All Americans Have Blood on Their Hands

By Robert Scheer

June 09, 2019 "Information Clearing House" -  Shortly after Truthdig columnist Danny Sjursen left the Army, where he spent 18 years on active duty and rose to the rank of major, he sat down with Editor in Chief Robert Scheer for an interview about life after the military and a discussion about the conclusions he drew throughout his military career. Sjursen, who attended West Point and did several tours in the Middle East, including Iraq and Afghanistan, opened up to Scheer about how leaving the institution where he spent most of his adult life has allowed him to finally be completely frank about his experiences, in his columns as well as in his recent book, “Ghost Riders of Baghdad: Soldiers, Civilians, and the Myth of the Surge.”

“I’d like to think that I was always bold on active duty,” Sjursen tells Scheer in the latest installment of “Scheer Intelligence,” “but the reality is that I was censoring myself. You know, there is a degree of fear and harassment, and it’s very passive-aggressive stuff. But the book was a labor of love [that] tears apart the notion of American exceptionalism that brought us to Iraq, to a folly.”

Now, as Sjursen pursues a Ph.D and a career as a writer while adapting to his new life and grappling with post-traumatic stress disorder, the former soldier is still profoundly troubled by his experiences at war, not only as he led soldiers to their deaths, but also as he watched U.S. forces devastate Iraq and Afghanistan. Although he went to Iraq thinking the trouble with the war was the way it was being fought, he left with a very different impression of the conflict.

“What I saw happen to the Iraqi people [haunted me more] than what happened to my soldiers,” Sjursen says. “Not only the bodies in the street, not only the civil war that was being waged, but I found that more than 90% of the very friendly Iraqis … Sunni and Shia, they all told me that life was better under Saddam. … That was a big turning point, when I started to say, ‘Wait a second. You know, forget about fighting the war poorly; we shouldn’t be fighting this war at all.’ ”

Recounting the many ways the U.S. created worse conditions for Iraqis after the death of Saddam, Sjursen explains that the nearly half a million Iraqis who have died since the early 2000s were not killed directly by American soldiers, but by the unleashing of a “Pandora’s box of sectarian civil war in what was once a secular society.” The war in Afghanistan, while fought under different pretenses, was no less brutal or foolish than the Iraq War, in Sjursen’s eyes.

The reality is, any chance of victory in Afghanistan was over the minute–and this only took weeks—the minute after we switched from a counterterrorism strategy, a surgical, law enforcement-type attack on the al-Qaida system—the minute we switched from that to nation-building, counterinsurgency and occupation, the war was already lost.”

But the blood on Sjursen’s hands, which he remains conscious of long after his last deployment, is on all Americans’ hands, as the Truthdig columnist points out.

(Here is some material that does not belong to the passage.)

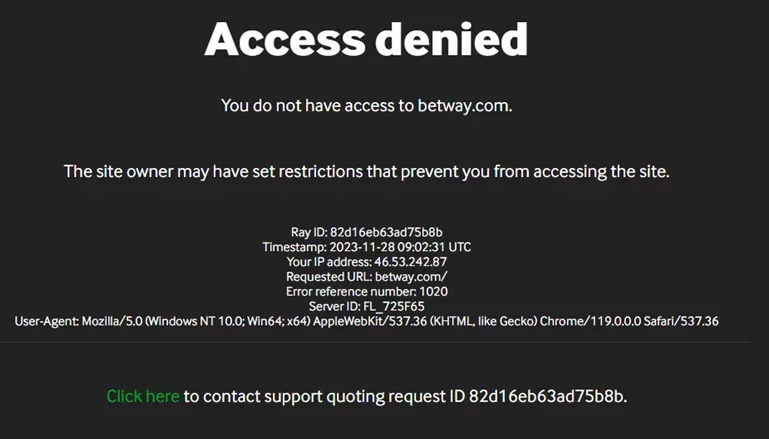This screenshot has width=769, height=439.
Task: Click the word 'Access' in the heading
Action: pyautogui.click(x=285, y=39)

And with no end in sight to what have been dubbed our “forever wars,” it’s unlikely we’ll be able to wash our hands clean of these ongoing tragedies any time soon.

Listen to Sjursen and Scheer as they talk about everything from WikiLeaks to the accumulating failures of America’s leaders, at home and abroad. You can also read a transcript of the interview below the media player and find past episodes of “Scheer Intelligence” here.

—Introduction by Natasha Hakimi Zapata

 

Robert Scheer: Hi, this is Robert Scheer with another edition of “Scheer Intelligence,” where the intelligence comes from my guests. In this case, it’s someone–this is sort of the second part of an interview that began, oh, months ago, when Major Danny Sjursen was active duty in the Army. And he had spent 18 years of his life, ever since signing up at West Point–being admitted at West Point, a kid from Staten Island, a basically poor, working-class background. A lot of firemen and cops in his community and family. And affected by 9/11, the attack on the World Trade Center. But he went to West Point before 9/11. And people just thought, well, you know, god, they’re letting poor kids in there now, because the congressmen and the bankers, they don’t want their children to grow up to be lieutenants or even majors; he became a major eventually. So the military academy is actually more merit-based now than it might have once been. And so welcome, Major Sjursen. How are you?

Danny Sjursen: Oh, I’m great. Thanks for having me again, Bob.

RS: OK. And the reason I wanted to talk to you today is that, first of all, it’s two months now since you’ve been an active duty major. It’s something you’ve done, I’m sure, your whole life, adult life. And you were a lieutenant, you were in Iraq for a year and a half or so; you were in Afghanistan, and you were deployed other times. How many times were you deployed?